I had only just been putting the finishing touches on a piece for PJ Media that I had entitled “Wakey, Wakey! Remember the Liquid Bomb Plotters?” when I saw my esteemed colleague Phyllis Chesler’s excellent piece about Hizb ut-Tahrir. In turn, I had also been inspired to write my piece by the supreme idiocy of Michael Moore on a recent Hannity, when the filmmaker made the staggeringly naive observation that there are a mere “few hundred guys on monkey bars” roaming the world. Hannity shot back that we are talking about millions of terrorists.
A couple of hundred? I think there are a thousand just living around the corner from me in London’s Edgware Road! Moore laughed at Hannity and said it was absurd to treat terrorists like “they are some kind of nation.” My God, Michael, they are many nations.

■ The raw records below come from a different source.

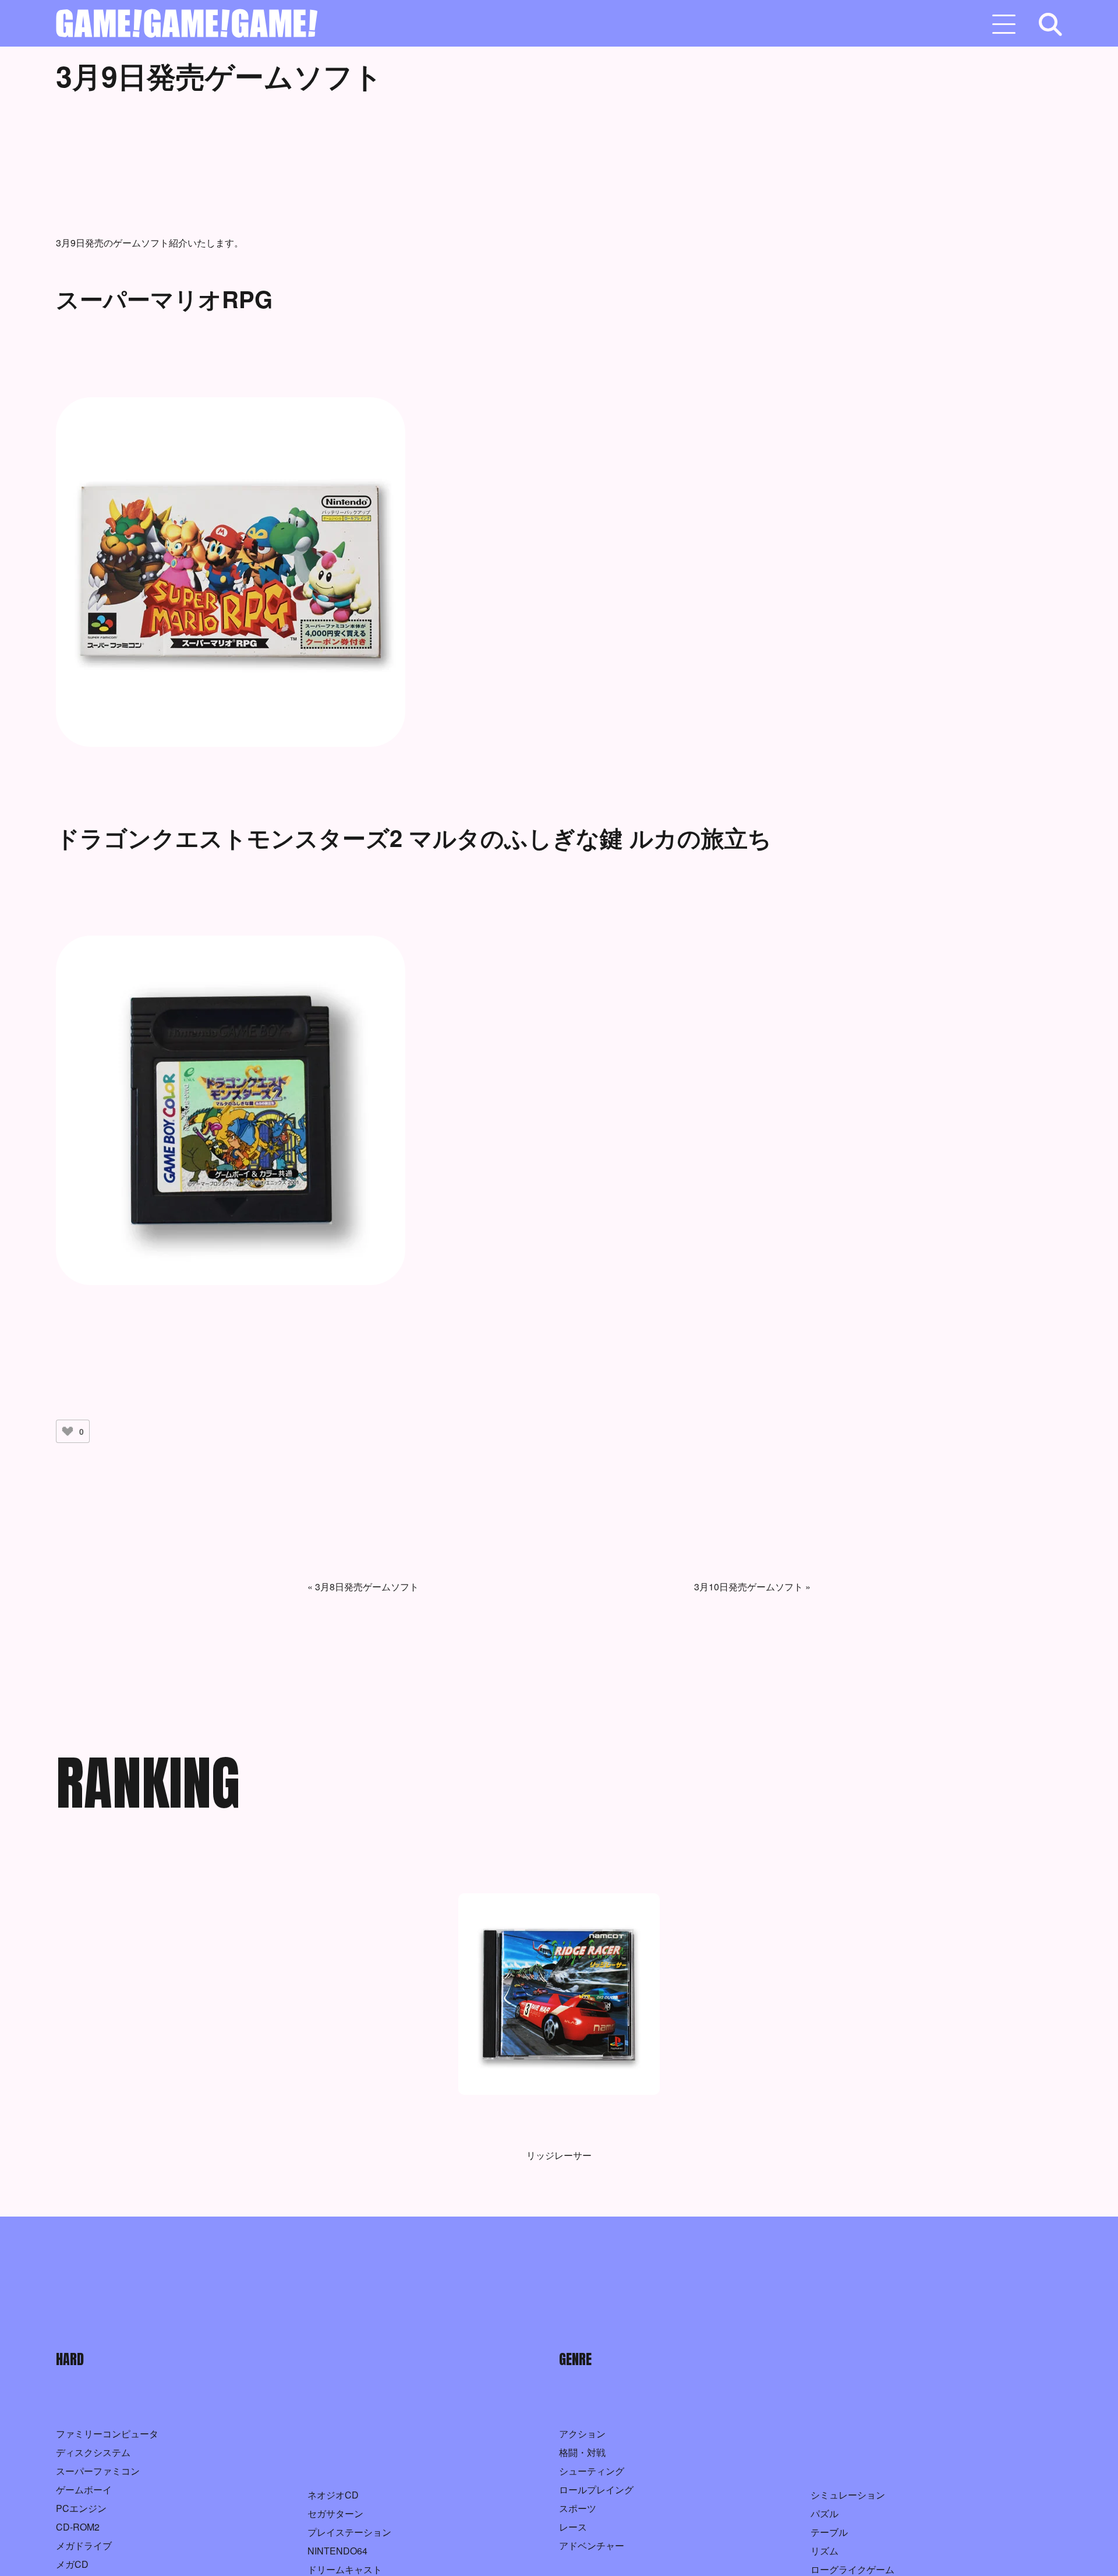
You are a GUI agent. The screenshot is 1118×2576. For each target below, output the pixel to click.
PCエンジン (81, 2508)
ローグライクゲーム (852, 2569)
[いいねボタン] (67, 1431)
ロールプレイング (596, 2489)
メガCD (72, 2564)
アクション (582, 2433)
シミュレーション (848, 2494)
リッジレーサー (559, 2155)
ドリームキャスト (344, 2569)
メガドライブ (84, 2545)
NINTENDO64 (337, 2550)
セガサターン (335, 2513)
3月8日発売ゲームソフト (367, 1586)
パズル (824, 2513)
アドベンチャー (591, 2545)
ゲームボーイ (84, 2489)
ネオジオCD (333, 2494)
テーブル (829, 2532)
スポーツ (577, 2508)
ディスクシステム (93, 2452)
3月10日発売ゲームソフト (748, 1586)
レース (573, 2526)
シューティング (591, 2471)
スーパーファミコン (98, 2471)
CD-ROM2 (78, 2526)
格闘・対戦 (582, 2452)
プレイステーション (349, 2532)
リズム (824, 2550)
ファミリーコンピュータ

Let us go back to the British liquid bomb plotters of August 2006. (Remember why, until very recently, we had to remove bottles from our luggage?) I was in Washington at the time and could feel the fear so many thousands of miles away. I was meant to fly back to London and decided to switch to a budget cruise package to cross the Atlantic. When I arrived at the dock on the day of departure from New York, there were a thousand other folks as frightened as I who had scraped together their last few pennies in order to avoid having to fly. After all, we were told the British Muslims who had concocted the “liquid bomb plot” had been planning to bring down scores of airplanes crossing the sea.
Now let’s skip to 2009. In September the plotters Abdulla Ahmed Ali, Assad Sarwar, and Tanvir Hussain were convicted in the British courts of conspiracy to murder on transatlantic planes. At Woolwich Crown Court in south London, Mr. Justice Henriques said the aircraft plot was the “most grave and wicked conspiracy ever proven within this jurisdiction. The intention was to perpetrate a terrorist atrocity that would stand alongside September 11 in world history.” He sentenced them to life.
As usual, the men involved were well integrated into mainstream British society and one had even been a foster parent. Abdulla Ahmed Ali had been given the right to foster a child by Haringey Council, but when his Walthamstow home was searched extremist literature was found in a baby’s cot. At the bomb plot trial Justice Henriques told Ali, “I have concluded you are a driven and determined extremist with boundless energy and an ambition to lead a terrorist outrage of boundless proportion.”